Customers With Disabilities

Consumers Are Driving Smarter Energy

by Employee on ‎01-11-2012 11:37 AM

In addition to the myriad big, loud booths, wildly dressed presenters, and the sheer volume of humanity weaving through it all, the Consumer Electronics Show also hosts a variety of tech-centric panel discussions. I’ll sit-in on a few before the show is over.


One of the panels I attended discussed “Consumer Demand for Energy as a Service.” Broadband has opened the home energy market beyond traditional utility companies and energy service providers, the discussion highlighted. Panelists discussed barriers to effective use and deployment of smart meters, raising consumer awareness around energy, all while keeping it simple and easy.



“It’s not about sophistication. It’s about making it easy and simply while delivering what the customer wants,” said Ann Shaub, director of product management for Verizon, who was one of the panelists. 



In October of 2011, Ann and her team helped make Verizon the first major Internet service provider to offer a smart home service on a mass scale. The panelists, which included CEOs and CTOs from companies like SmartLabs and Blue Line Innovations, seemed to agree that raising consumer awareness of the price of energy and how simple decisions based on individual lifestyles and preferences will help adoption of the connected home.

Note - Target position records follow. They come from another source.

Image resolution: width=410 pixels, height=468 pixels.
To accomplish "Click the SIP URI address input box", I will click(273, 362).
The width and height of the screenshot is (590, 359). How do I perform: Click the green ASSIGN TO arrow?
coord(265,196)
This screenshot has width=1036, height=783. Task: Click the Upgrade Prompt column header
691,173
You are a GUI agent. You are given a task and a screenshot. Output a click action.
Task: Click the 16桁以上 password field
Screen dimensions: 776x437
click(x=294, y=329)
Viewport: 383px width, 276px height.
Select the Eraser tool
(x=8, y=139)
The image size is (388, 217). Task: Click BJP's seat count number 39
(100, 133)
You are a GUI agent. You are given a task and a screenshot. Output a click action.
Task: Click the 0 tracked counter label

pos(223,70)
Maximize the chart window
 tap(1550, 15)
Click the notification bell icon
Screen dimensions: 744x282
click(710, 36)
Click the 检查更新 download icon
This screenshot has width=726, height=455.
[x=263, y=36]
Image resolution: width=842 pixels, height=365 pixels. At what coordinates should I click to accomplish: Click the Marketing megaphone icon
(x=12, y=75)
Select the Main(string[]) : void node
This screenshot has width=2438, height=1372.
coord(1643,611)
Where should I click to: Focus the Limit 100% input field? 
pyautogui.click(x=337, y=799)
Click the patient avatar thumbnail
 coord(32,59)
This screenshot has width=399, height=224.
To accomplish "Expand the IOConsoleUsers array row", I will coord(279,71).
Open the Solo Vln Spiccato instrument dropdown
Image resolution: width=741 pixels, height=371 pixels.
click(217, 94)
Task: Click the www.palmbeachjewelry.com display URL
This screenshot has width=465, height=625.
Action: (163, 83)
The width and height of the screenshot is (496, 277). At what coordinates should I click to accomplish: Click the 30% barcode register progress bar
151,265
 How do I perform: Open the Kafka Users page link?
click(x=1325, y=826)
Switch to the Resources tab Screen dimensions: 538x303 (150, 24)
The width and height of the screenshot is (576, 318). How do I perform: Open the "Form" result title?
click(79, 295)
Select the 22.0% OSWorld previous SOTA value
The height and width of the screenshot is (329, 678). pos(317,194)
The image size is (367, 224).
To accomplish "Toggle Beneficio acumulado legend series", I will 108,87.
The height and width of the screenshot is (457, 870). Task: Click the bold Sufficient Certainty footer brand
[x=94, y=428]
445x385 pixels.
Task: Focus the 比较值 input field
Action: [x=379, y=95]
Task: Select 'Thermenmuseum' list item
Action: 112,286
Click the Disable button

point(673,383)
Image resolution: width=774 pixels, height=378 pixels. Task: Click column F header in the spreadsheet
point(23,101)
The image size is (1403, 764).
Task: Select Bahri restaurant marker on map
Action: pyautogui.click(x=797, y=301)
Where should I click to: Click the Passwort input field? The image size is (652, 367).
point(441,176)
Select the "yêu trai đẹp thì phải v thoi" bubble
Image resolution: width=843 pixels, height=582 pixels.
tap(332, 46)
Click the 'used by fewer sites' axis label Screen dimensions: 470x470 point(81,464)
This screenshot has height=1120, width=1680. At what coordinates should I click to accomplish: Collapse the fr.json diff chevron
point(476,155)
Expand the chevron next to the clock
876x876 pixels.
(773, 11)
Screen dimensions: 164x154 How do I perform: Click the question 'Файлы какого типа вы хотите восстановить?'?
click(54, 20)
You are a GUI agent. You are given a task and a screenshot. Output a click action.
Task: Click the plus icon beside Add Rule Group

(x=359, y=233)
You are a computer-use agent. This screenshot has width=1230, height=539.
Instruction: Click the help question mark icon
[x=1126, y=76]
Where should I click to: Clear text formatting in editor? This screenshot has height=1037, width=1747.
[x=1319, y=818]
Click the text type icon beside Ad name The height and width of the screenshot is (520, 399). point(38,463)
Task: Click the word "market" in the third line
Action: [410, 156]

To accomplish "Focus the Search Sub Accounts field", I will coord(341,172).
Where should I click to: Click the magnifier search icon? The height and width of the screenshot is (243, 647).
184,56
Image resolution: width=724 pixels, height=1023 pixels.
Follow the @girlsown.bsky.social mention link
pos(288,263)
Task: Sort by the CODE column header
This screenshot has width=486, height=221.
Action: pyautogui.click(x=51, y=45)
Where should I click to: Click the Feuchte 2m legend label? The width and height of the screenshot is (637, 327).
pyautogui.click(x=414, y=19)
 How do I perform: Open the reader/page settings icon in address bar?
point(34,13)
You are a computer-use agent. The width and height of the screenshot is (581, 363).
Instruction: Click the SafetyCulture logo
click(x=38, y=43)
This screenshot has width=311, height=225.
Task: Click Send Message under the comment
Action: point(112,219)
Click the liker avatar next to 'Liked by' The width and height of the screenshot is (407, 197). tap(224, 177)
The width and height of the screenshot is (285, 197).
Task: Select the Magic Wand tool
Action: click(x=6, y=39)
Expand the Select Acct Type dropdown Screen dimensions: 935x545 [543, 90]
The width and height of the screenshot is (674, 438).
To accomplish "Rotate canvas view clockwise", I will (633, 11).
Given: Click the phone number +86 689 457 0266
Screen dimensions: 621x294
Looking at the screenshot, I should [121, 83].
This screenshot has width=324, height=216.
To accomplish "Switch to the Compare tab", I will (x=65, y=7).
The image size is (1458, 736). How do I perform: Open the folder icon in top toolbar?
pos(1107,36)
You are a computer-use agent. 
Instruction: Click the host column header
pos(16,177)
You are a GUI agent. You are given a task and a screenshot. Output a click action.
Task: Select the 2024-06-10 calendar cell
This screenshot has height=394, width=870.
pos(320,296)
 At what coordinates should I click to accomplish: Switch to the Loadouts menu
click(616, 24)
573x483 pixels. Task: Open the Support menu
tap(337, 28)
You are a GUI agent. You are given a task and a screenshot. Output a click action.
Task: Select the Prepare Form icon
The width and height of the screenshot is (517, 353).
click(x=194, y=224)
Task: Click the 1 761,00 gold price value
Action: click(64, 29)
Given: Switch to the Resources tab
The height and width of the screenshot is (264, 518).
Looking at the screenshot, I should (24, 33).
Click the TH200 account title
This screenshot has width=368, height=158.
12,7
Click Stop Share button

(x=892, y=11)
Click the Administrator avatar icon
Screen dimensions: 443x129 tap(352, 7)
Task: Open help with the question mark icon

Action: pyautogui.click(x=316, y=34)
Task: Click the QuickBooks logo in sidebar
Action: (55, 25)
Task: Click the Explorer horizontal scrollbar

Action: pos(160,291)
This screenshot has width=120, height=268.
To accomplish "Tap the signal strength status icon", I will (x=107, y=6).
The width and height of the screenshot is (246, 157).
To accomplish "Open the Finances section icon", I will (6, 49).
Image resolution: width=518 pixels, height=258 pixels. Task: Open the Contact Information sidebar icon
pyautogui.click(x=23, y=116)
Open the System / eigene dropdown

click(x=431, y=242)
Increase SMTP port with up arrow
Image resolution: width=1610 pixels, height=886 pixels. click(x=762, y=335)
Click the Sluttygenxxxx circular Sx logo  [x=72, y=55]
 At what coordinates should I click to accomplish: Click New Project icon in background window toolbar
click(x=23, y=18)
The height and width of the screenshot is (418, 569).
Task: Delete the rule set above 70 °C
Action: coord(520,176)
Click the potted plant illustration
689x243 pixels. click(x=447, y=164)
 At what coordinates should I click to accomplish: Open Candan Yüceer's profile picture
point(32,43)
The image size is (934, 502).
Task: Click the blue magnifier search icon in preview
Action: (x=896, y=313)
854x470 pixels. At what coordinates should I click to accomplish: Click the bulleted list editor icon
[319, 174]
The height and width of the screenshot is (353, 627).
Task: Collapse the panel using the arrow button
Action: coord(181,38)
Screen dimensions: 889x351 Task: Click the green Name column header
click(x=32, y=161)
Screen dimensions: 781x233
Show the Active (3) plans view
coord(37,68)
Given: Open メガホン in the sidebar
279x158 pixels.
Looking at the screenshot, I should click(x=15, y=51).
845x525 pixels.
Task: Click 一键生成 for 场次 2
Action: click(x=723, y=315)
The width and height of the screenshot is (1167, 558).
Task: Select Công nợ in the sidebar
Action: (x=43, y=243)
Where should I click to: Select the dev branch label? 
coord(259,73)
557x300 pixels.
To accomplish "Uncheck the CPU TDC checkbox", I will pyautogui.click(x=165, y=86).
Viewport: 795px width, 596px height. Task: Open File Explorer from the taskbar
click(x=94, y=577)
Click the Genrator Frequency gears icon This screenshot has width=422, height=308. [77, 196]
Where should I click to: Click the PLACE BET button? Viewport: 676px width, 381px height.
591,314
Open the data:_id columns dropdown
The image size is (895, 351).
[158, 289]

The entry into the market from “brands that consumers trust, brands that they have a relationship with,” will help drive smart energy adoption, explained Blue Line Innovations CEO Peter Porteous.


The utility companies also need to get in the game, explained GE’s Jonathan “J.T.” Thompson. (Think smart meters, with consumers empowered and data informing everyone's decision making.) A company like Verizon which operates in numerous states cannot create unique product and service offerings that comply with each state, the panelists agreed. There need to be universal standards.


“There’s also a huge mobile component,” said Leon Hounshell, division general manager, home solutions, for Motorola Mobility.


Interestingly, Verizon has seen that nearly 60% of its Home Monitoring and Control users access the service via mobile devices.


The panelists also discussed recent announcements of new offerings and competitors, and how that impacts the budding space.


“I think it’s (competition) is all good,” said Verizon’s Ann Shaub. “It’s all about raising awareness of the space and the possibilities and ultimately raising consumer interests.”


To learn more about Verizon’s smart home service, visit the shop and learn website


‎01-13-2012 07:35 PM - edited ‎01-13-2012 07:36 PM

Might be more interested if there was more integration into existing investments, and more than 5 devices on your sales display wall. I have a dead bolt on my door. Is Verizon also gon't to provide alarm monitoring for that $10, when that one lock does not latch, and I come home to an empty house. Need to expand the product line a bit. I can turn lights off when I leave, and I own a camera system.


I have not checked but do these apps run on more than just Verizon wireless phones?

by Employee
on ‎01-16-2012 02:50 PM

Hello again, prisaz. The current home monitoring and control offering is a foundation upon which a lot more funcationality will be built, so stay tuned!  To your point, the piece parts of this service have been available for a while, but what Verizon has done is integrate it for easy of use. We've created an easy, multi-screen user interface. And in these cost-conscious times, it's important to note that Verizon is selling many of the items for less than available elsewhere. 


To answer your last question: You can use any provider, but (and I'm biased): Everything works better on Verizon's networks.

on ‎01-16-2012 07:54 PM

I am referring to the devices. Like I have cameras. What if someone has there own hardwired door monitoring and control, what if someone would like to use their own, or a different lighting relay. Everything seems to be based on proprietary Verizon hardware. Can we get the Yes I am also biased in regards to the network. I have been a Verizon Internet customer for a very long time. Dial up, ISDN, ADSL, and now FiOS that rocks.


 I would just like to see the ability to use our own hardware for some of us that do not need you to dumb it down so much. Being in the EMCS business for 15 years, I would not consider these devices for my personal use. Way to limiting. Almost like before BacNet, or Semi Open LON Talk which requires a license and neuron chip for each device. But then again I am talking commercial control systems.


Ok I see you have expanded. But How about a few items like replacement wall switches for existing lighting.


I have a few non IP cameras and a CCTV DVR PC that work quite well.